Kai Ryssdal: Tell me, would you, what a headless woman of Hollywood is, please.

Marcia Belsky: A headless woman, in my case, it’s for sexually objectified bodies where the body just exists completely free of any sort of identifying facial feature.

Ryssdal: And we’re talking here, specifically, of Hollywood in movie posters.

Belsky: Right. Yeah, I did eventually break out a little bit into advertisements and things like that, but mostly just movie posters, television posters and Hollywood marketing.

Ryssdal: So you know what’s amazing is, you see these going by on the street and whatever and you don’t really catalog them. But when you put them all in one place, as you have online, oh, my goodness.

Belsky: Yeah, that’s what I wanted to do because I think whenever it’s isolated, it kind of just blends into our background, these tropes that people are just so used to seeing that they don’t even evaluate. And I would sort of point it out to people when I’d be in New York and see subway ads, and my friends would go, “Oh, I guess I’ve seen that before, but do they really do it that often?” And then I just compiled one after the other, and I think the scrolling through it is what really got people to go, “Whoa, OK, this is a thing.”

Ryssdal: Yeah, totally true. I want to pick one movie that you wrote about not too terribly long ago, I guess. It’s a movie called, or was, I suppose, called “Intramural.” It starred Kate McKinnon, it was like her first big part, and then marketing got involved. Tell me the story of that film and what happened.

Belsky: Yeah, that was really interesting, because I had heard about that film — that was one of the first posters I saw. And it’s funny because there are two movies called “Balls Out,” and they’re actually not related to each other.

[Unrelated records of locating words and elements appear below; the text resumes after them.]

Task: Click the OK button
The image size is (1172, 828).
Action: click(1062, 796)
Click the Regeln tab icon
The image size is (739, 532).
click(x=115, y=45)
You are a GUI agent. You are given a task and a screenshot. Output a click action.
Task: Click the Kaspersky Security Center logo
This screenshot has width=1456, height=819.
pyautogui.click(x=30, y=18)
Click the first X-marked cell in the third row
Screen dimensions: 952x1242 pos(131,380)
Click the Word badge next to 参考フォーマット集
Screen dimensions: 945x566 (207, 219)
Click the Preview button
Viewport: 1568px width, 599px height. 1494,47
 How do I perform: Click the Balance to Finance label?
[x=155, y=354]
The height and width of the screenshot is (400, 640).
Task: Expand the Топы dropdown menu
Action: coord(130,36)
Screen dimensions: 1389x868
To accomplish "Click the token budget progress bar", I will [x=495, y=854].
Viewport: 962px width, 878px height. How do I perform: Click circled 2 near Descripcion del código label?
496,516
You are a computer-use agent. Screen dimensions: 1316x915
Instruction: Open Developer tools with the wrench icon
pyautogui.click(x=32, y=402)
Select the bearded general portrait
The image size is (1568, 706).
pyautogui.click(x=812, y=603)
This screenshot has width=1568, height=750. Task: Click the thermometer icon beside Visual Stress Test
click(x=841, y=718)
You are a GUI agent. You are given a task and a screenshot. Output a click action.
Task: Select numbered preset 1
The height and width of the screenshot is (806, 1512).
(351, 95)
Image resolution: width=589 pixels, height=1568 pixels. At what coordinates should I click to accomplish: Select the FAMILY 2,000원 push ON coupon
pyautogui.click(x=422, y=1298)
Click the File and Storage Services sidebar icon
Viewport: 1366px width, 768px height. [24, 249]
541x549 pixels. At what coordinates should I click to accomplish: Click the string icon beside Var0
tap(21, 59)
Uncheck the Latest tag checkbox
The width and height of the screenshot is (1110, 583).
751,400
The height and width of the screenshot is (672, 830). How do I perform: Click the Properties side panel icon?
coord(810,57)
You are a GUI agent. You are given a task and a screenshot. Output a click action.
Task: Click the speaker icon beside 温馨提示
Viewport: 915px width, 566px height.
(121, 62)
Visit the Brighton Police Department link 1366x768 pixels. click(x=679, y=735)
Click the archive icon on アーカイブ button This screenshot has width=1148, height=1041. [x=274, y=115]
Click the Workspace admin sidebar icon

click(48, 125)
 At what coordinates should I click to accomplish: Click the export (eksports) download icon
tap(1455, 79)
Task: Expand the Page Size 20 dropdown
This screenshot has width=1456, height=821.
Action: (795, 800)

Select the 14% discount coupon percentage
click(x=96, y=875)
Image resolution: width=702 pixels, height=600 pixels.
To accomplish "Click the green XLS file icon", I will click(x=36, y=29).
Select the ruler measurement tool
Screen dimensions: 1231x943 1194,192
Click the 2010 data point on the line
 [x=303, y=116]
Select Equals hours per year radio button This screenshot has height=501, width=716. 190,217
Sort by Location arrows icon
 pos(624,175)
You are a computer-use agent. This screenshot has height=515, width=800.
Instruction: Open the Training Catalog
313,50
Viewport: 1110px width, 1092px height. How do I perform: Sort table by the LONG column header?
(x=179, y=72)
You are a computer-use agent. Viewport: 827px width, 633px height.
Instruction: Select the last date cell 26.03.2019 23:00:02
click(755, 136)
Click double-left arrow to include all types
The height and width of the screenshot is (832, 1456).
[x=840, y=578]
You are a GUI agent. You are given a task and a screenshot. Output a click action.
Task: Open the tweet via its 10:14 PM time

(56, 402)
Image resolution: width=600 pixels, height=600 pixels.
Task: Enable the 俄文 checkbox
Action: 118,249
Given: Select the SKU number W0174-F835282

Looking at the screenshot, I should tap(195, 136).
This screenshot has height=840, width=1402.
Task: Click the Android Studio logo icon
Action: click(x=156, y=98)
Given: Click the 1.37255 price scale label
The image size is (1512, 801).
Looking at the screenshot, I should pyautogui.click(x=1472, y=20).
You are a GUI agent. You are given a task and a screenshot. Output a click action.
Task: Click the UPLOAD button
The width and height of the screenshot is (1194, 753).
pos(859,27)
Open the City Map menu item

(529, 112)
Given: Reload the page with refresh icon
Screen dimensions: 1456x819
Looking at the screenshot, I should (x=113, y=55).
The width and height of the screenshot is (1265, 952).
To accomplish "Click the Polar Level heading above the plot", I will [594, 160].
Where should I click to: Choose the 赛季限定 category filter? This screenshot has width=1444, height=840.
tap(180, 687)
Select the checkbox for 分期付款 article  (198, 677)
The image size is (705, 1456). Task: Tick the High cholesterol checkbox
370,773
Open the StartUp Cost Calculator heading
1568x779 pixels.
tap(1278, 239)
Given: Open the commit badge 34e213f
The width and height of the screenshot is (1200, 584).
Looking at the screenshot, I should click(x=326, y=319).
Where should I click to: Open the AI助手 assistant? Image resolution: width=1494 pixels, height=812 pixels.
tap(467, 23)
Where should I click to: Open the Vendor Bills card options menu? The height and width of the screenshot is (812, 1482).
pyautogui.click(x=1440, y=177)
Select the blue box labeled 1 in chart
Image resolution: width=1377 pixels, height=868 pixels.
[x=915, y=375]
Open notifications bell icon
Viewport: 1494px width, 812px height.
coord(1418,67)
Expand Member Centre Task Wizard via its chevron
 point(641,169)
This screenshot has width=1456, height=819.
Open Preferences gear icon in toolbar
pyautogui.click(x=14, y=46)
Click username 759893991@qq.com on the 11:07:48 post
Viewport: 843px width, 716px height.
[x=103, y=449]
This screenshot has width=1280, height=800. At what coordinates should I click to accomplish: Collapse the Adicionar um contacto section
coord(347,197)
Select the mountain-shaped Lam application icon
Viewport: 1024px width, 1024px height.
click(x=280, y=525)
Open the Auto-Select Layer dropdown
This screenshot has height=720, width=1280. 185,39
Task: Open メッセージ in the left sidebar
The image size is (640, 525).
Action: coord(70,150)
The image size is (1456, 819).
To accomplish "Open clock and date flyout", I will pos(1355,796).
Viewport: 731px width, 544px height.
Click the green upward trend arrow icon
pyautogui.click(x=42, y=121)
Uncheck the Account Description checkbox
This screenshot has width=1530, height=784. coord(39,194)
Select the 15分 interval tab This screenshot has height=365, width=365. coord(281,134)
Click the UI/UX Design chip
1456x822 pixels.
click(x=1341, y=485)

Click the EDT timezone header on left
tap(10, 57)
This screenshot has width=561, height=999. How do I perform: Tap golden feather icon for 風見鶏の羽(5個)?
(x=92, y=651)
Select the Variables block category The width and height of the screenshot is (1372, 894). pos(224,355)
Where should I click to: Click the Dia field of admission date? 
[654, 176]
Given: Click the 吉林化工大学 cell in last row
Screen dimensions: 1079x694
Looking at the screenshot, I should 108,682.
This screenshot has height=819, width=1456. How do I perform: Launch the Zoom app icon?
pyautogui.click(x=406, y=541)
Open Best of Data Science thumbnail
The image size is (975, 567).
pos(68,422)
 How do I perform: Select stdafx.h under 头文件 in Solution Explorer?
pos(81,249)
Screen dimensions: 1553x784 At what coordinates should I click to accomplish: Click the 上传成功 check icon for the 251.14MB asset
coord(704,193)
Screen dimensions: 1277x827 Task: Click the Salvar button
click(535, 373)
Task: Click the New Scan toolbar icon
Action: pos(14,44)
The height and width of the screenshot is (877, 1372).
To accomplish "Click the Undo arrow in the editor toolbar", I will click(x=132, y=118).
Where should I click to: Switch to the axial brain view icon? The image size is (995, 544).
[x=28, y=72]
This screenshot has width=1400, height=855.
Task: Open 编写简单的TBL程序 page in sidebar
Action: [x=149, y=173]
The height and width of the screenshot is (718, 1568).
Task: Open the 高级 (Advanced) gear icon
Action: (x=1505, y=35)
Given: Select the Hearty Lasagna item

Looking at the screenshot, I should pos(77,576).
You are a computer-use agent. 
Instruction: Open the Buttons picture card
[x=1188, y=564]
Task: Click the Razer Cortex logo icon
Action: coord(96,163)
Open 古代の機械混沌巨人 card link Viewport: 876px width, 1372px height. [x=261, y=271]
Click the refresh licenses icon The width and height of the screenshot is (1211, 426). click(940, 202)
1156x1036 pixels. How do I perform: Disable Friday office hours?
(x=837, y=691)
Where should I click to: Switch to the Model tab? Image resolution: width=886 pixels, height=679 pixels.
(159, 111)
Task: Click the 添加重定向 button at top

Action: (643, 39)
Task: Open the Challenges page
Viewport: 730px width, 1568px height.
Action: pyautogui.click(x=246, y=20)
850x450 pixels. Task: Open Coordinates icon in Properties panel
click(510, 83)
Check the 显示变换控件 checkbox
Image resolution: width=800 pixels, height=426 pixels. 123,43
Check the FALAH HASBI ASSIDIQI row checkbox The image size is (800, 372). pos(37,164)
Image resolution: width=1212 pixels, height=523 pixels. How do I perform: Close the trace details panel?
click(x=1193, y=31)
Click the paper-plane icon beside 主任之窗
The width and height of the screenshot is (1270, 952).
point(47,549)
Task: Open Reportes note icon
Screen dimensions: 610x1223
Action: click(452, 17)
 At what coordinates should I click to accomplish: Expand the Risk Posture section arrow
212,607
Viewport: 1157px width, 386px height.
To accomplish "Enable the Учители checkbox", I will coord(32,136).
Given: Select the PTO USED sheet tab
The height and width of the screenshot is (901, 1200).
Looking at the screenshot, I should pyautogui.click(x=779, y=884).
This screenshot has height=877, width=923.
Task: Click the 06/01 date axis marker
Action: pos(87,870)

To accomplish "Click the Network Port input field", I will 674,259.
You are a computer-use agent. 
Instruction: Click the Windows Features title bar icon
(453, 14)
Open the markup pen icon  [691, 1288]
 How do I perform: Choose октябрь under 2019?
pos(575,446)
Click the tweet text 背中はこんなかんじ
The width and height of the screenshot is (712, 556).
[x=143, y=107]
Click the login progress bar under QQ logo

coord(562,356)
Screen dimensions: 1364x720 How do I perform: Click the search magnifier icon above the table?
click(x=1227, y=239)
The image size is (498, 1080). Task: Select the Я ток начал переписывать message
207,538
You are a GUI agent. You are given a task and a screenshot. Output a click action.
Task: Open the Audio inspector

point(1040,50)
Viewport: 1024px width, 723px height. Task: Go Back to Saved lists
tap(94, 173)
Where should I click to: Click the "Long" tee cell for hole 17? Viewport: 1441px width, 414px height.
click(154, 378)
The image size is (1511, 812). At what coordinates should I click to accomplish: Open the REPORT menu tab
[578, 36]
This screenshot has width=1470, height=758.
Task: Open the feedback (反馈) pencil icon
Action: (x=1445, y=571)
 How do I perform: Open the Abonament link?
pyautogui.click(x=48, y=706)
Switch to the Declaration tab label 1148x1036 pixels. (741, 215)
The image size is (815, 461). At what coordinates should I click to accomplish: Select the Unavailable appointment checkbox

Ryssdal: You’re giving it away — we should say that “Intramural” became “Balls Out” because of the marketing.

Belsky: Right, so I’ll start from the beginning. So this movie “Intramural” was created and produced by this guy, Bradley Jackson. And it was a real indie film. It has a lot of, like sort of sketch comedians that I recognize as well as a bunch of people who went on to be on SNL, like Jay Pharoah. And it’s just sort of a bro-y sports film parody that’s supposed to play on all of the classic tropes of sports movies that we grew up with.

Ryssdal: And the original poster was kind of bland, right? It was a bunch of guys standing on a beach or something, right?

Belsky: Yeah. And it was you know in, Tribeca [Film Festival.] So it had the big Tribeca Film thing at the bottom. So then, somehow in the process, once it got bought from the studio, some studio exec told him that the title “Intramural” doesn’t pop, quote unquote. So they changed the title to “Balls Out” and they made the poster a headless butt. And there’s none of the stars that —.

Ryssdal: Of a woman, the headless butt of a woman —

Belsky: Yes, just a headless CGI female butt. And, yeah, it was kind of embarrassing for him because if you watch the actual movie, there’s no gratuitous nudity at all. There’s no real nudity. This was a movie that even though it was a lot of male stars, like Kate McKinnon was in it, and it’s a bro-y sports comedy, but there wasn’t unnecessary misogyny, and it was almost like the studios were saying that you can’t have a masculine film unless it’s built on misogynistic humor.

Ryssdal: In point of fact, what they said was, “sex sells.”

Belsky: Sex sells. Well, that’s what I get a lot with the project, and what the studio exec actually said to him was, “Clever doesn’t sell. Sex sells.” And he was saying that after being asked if they could include the Tribeca Film Festival logo on the poster, and he said that would make the movie seem clever. “Clever doesn’t sell. Sex sells.” And the thing is, of course sex sells, and I get that as a sort of dismissive answer to this project a lot. Well, sex sells. And it’s like, nobody is arguing that, but what I’m arguing is, who is selling sex? Who are they selling it for? And my argument is that sex is so inherently sold to us with female pleasure not even in the equation. It’s just about the male gaze and women being there for male desire to be in the background of male action. And it’s so common that we don’t even notice when it’s marketed to us that way.